Copy each record exactly, word for word.

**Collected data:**
Content starts

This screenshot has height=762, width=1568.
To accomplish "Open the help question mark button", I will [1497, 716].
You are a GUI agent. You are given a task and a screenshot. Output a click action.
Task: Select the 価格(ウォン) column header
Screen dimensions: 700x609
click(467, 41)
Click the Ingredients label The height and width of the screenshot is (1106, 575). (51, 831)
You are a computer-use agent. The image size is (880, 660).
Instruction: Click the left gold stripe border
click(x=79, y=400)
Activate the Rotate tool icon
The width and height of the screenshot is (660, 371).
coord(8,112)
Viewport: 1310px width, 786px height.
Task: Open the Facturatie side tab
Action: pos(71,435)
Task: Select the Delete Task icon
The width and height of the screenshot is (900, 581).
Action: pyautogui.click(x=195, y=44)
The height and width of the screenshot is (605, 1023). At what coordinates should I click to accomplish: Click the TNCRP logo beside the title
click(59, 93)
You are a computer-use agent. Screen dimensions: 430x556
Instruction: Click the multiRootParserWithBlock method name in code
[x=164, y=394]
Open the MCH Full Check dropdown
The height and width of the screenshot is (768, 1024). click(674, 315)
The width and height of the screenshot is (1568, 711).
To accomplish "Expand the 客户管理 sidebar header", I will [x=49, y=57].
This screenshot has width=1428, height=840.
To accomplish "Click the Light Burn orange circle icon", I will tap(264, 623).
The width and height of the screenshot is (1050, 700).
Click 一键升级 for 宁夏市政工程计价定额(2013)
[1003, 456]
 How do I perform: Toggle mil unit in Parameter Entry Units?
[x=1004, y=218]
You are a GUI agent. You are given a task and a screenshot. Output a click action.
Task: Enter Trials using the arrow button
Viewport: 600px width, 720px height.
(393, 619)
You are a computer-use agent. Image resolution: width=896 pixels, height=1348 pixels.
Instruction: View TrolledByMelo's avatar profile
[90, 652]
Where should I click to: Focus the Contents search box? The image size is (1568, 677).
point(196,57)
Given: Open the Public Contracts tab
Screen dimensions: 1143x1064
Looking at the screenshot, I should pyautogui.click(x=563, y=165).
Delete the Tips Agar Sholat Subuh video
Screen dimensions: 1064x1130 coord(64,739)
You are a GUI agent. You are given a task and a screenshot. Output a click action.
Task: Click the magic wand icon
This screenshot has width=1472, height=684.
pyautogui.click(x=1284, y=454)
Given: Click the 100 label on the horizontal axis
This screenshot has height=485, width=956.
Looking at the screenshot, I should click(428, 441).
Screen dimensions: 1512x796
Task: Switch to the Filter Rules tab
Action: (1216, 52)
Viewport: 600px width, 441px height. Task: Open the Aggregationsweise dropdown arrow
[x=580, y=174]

Content ends

**Response:**
This screenshot has height=762, width=1568.
To accomplish "Open the help question mark button", I will [1497, 716].
You are a GUI agent. You are given a task and a screenshot. Output a click action.
Task: Select the 価格(ウォン) column header
Screen dimensions: 700x609
click(467, 41)
Click the Ingredients label The height and width of the screenshot is (1106, 575). (51, 831)
You are a computer-use agent. The image size is (880, 660).
Instruction: Click the left gold stripe border
click(x=79, y=400)
Activate the Rotate tool icon
The width and height of the screenshot is (660, 371).
coord(8,112)
Viewport: 1310px width, 786px height.
Task: Open the Facturatie side tab
Action: pos(71,435)
Task: Select the Delete Task icon
The width and height of the screenshot is (900, 581).
Action: pyautogui.click(x=195, y=44)
The height and width of the screenshot is (605, 1023). At what coordinates should I click to accomplish: Click the TNCRP logo beside the title
click(59, 93)
You are a computer-use agent. Screen dimensions: 430x556
Instruction: Click the multiRootParserWithBlock method name in code
[x=164, y=394]
Open the MCH Full Check dropdown
The height and width of the screenshot is (768, 1024). click(674, 315)
The width and height of the screenshot is (1568, 711).
To accomplish "Expand the 客户管理 sidebar header", I will [x=49, y=57].
This screenshot has width=1428, height=840.
To accomplish "Click the Light Burn orange circle icon", I will tap(264, 623).
The width and height of the screenshot is (1050, 700).
Click 一键升级 for 宁夏市政工程计价定额(2013)
[1003, 456]
 How do I perform: Toggle mil unit in Parameter Entry Units?
[x=1004, y=218]
You are a GUI agent. You are given a task and a screenshot. Output a click action.
Task: Enter Trials using the arrow button
Viewport: 600px width, 720px height.
(393, 619)
You are a computer-use agent. Image resolution: width=896 pixels, height=1348 pixels.
Instruction: View TrolledByMelo's avatar profile
[90, 652]
Where should I click to: Focus the Contents search box? The image size is (1568, 677).
point(196,57)
Given: Open the Public Contracts tab
Screen dimensions: 1143x1064
Looking at the screenshot, I should pyautogui.click(x=563, y=165).
Delete the Tips Agar Sholat Subuh video
Screen dimensions: 1064x1130 coord(64,739)
You are a GUI agent. You are given a task and a screenshot. Output a click action.
Task: Click the magic wand icon
This screenshot has width=1472, height=684.
pyautogui.click(x=1284, y=454)
Given: Click the 100 label on the horizontal axis
This screenshot has height=485, width=956.
Looking at the screenshot, I should click(428, 441).
Screen dimensions: 1512x796
Task: Switch to the Filter Rules tab
Action: (1216, 52)
Viewport: 600px width, 441px height. Task: Open the Aggregationsweise dropdown arrow
[x=580, y=174]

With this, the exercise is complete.